Mais aujourd’hui ce genre de criminalité est devenu un mode de business auquel beaucoup de catégories de personnes ont se sont engagées pour pallier à leur misère sociale au dépens de la paisible population condamnée à devenir victime innocente. D’où, aux côtés des FDLR, les attaques armées sur les routes du parc de Virunga et ailleurs sont également l’œuvre des bandits autochtones ainsi que des éléments indisciplinés émergeant des FARDC qui tentent ainsi de compenser le non paiement de leurs dus ou de suppléer à leur salaire dérisoire.

Ne jamais oublier que c’est le Rwanda qui a le contrôle du terrain au Nord-Kivu…

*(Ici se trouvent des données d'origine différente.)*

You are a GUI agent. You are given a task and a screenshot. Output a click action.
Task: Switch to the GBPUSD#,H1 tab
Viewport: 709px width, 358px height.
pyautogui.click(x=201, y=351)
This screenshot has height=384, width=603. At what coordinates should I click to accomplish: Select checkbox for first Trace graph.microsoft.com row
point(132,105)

Au-delà de la face visible de la scène décrite ci-dessus, il est très important de fouiller dans ce qui se cache derrière le rideau. Pendant, ces deux dernières décennies, souvent les pires de crime enregistrés au Nord-Kivu ne sont pas commis par les FDLR véritables, mais par des agents secrets opérant au compte du régime de Kigali pour ternir davantage l’image de l’opposition Hutu rwandaise en exile, pour trouver un argument puissant dans sa détermination à refuser toute négociation ou concession politique avec lesdits opposants.

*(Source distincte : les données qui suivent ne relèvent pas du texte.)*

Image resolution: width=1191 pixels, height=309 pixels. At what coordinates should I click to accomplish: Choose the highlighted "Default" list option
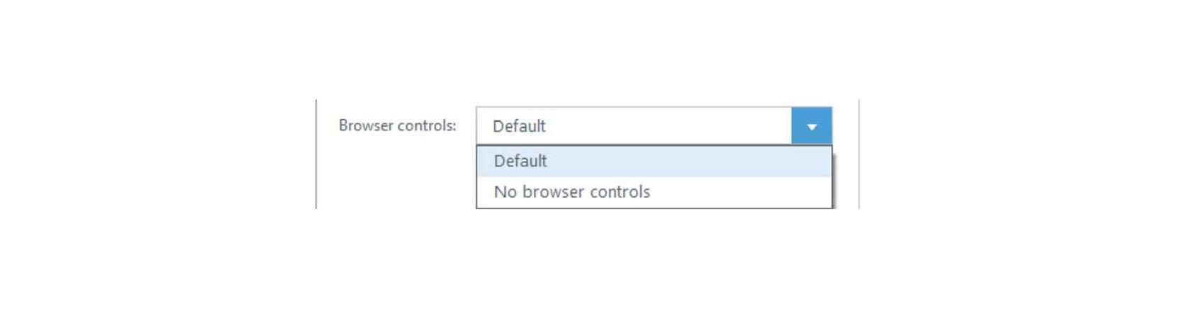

Le Rwanda, plus que les services de sécurité congolais, contrôle cette zone à concurrence égale avec les FDLR. Kigali a également recruté ses propres “faux FDLR” qu’il fait opérer dans la même zone où se trouvent les vrais FDLR. Ces agents pro-Kigali sont souvent des ex-FDLR qui, après leur rapatriement au Rwanda, ont été recyclés puis retournés dans l’est de la RD Congo avec des nouvelles consignes de travail données par le pouvoir en place au Rwanda.

S’agissant du dossier de ce 22 février 2021, Il sied de noter que l’Ambassadeur Luca Attanasio a été attaqué dans une zone se trouvant sous la surveillance permanente de la sécurité rwandaise. Bien plus, la zone ici concernée se situe sur l’axe connu comme itinéraire principal de l’infiltration des troupes rwandaises se déployant en direction de Masisi, sud de Lubero, Rutshuru, les alentours de Goma et même plus au nord jusqu’à Beni et en Ituri. Cette situation a fait l’objet de l’alerte que la société civile de Nyiragongo a lancée avec une grande inquiétude depuis quelques semaines, juste après la célébration du début de la nouvelle année 2021.

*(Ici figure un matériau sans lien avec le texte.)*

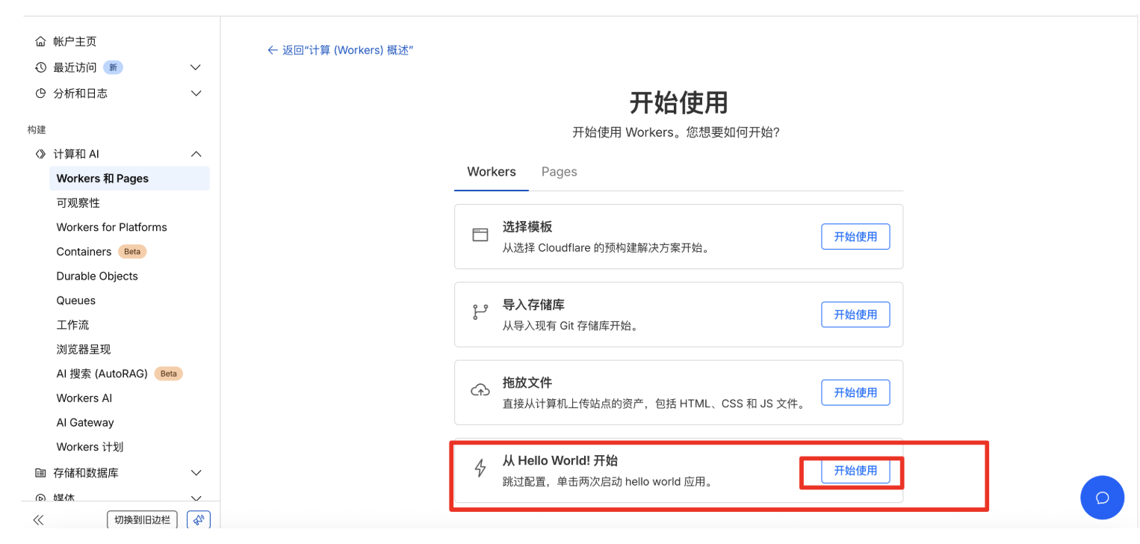Click the cloud upload icon for 拖放文件
This screenshot has height=544, width=1140.
[x=480, y=390]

Bref, amplifier la responsabilité des crimes enregistrés dans le parc national de Virunga est bien sûr la chose la plus facile. Cependant, croire aux actions de sabotage sécuritaire menées par les mains camouflées du Rwanda sera certes la chose la plus hardie, et pourtant l’expérience prouve suffisamment que c’est justement la finesse des œuvres clandestines de ce voisin qui a transformé la vie de la population de Goma et ses environs, voire toute la province du Nord-Kivu, en un véritable calvaire. Le régime de Kigali est prêt à tout faire, s’il peut en tirer la légitimation de renvoyer officiellement ses troupes en RD Congo, dont il ne cesse de clamer devant le monde l’incapacité de se gérer dans le sens de la promotion de la paix et le développement dans la sous-région.